Considering what has been reported in the literature, hospitalization appears to be a discriminating factor—for medication adherence—to chronic therapy. Several studies show that, following hospital discharge, patients do not take their prescribed chronic therapy correctly, from 7 days until 2 years after discharge [
21,
39,
40].
It should be noted that we decided to exclude caregiver-assisted participants, due to the influence that this support could have on patients with complex medication regimens. Social support could modulate any patient’s difficulties in adhering to therapy. Moreover, the role of caregivers is complex, and if, on the one hand, this figure is associated with increased medication adherence, on the other hand, it should be noted that violence against caregivers of older adults is not uncommon [
41].
Finally, our sample reported a mean number of prescribed drugs per patient of 5.66, lower than the data reported by the “OsMed” report for the year 2020, according to which, for 98% of Italy’s elderly population, there was an average intake of 6.7 different drugs per patient [
5]. Typically, a treatment plan with more than five medications reflects the presence of comorbidities at the individual level, making patients more susceptible to changes in dose, dosage, and time of intake.
5. Conclusions
In recent decades, research has shown that medication adherence is a variable phenomenon and is complex to evaluate. People aged 65 and older are potentially at risk of poor or incorrect medication adherence, given the incidence of chronic diseases and consequent polypharmacy. In our survey, high mean levels of medication adherence were found, especially for cardiovascular therapy. No discriminating parameters were identified to predict high drug therapy adherence; therefore, further studies are needed. Correct communication between healthcare personnel and patients, in order to clarify healthcare messages and improve medication adherence, was confirmed [
42]. Several studies have also shown that telehealth and E-health interventions could represent further elements in the management of drug therapy and in the implementation of adequate medication adherence in patients with chronic diseases [
43,
44]. Among other strategies regarding the improvement of medication adherence, health communication intervention proved to be a key interactive element tailored to patients [
30,
45,
46].
To date, medication adherence evaluation is a prerequisite for successful drug treatment; however, attention must be paid to the barriers that hinder it. Healthcare providers have prime roles in removing these barriers and in promoting interventions to improve patient adherence.
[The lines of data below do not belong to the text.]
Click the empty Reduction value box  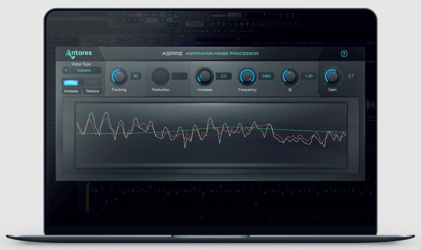coord(179,76)
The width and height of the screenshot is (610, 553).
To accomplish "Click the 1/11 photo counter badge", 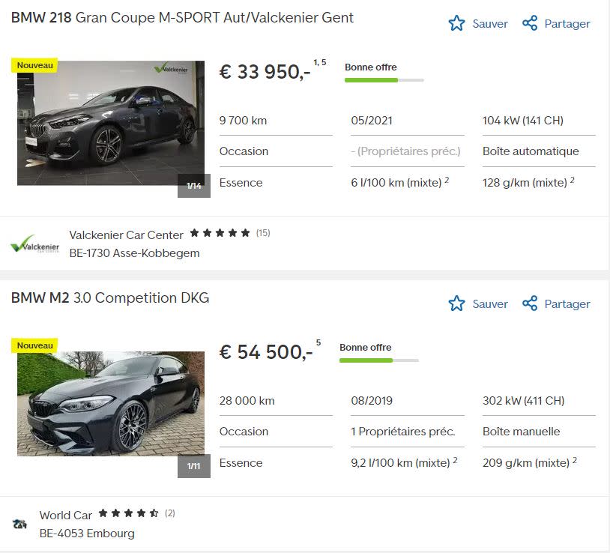I will click(194, 466).
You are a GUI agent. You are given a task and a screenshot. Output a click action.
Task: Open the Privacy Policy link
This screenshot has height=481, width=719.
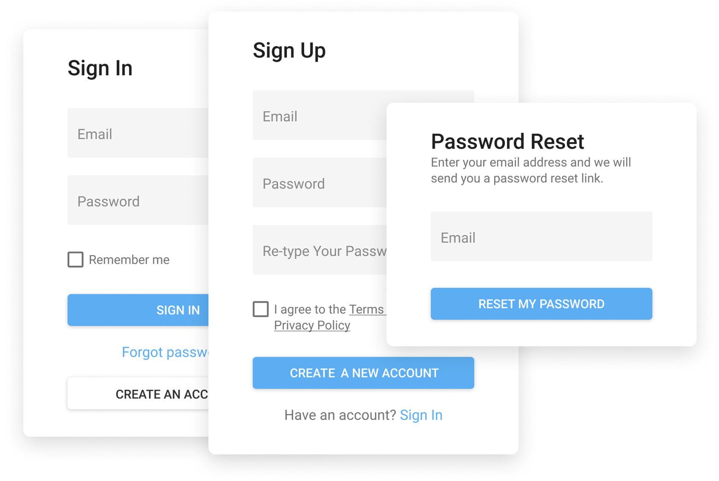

6. Limitations of the Study
The authors are aware of the limitations of this study. First, participants were enrolled by a convenience sampling of hospitalized patients in Rome, Italy; thus, the generalizability of our findings to other setting is limited. Second, the small number of participants may have affected the association between factors and medication adherence. Further studies are needed with larger samples that would minimize this problem. Moreover, regarding the recruitment of patients admitted in the previous calendar year, we did not consider the timing after discharge, which would have influenced medication adherence. This factor must be considered in future studies.
Finally, we should note that some of the drug classes listed in the tables are indicated as use “as-needed” and may not be appropriately included as items for the evaluation of daily use of medications (e.g., bronchodilators). Therefore, attention must be paid when evaluating this type of therapy.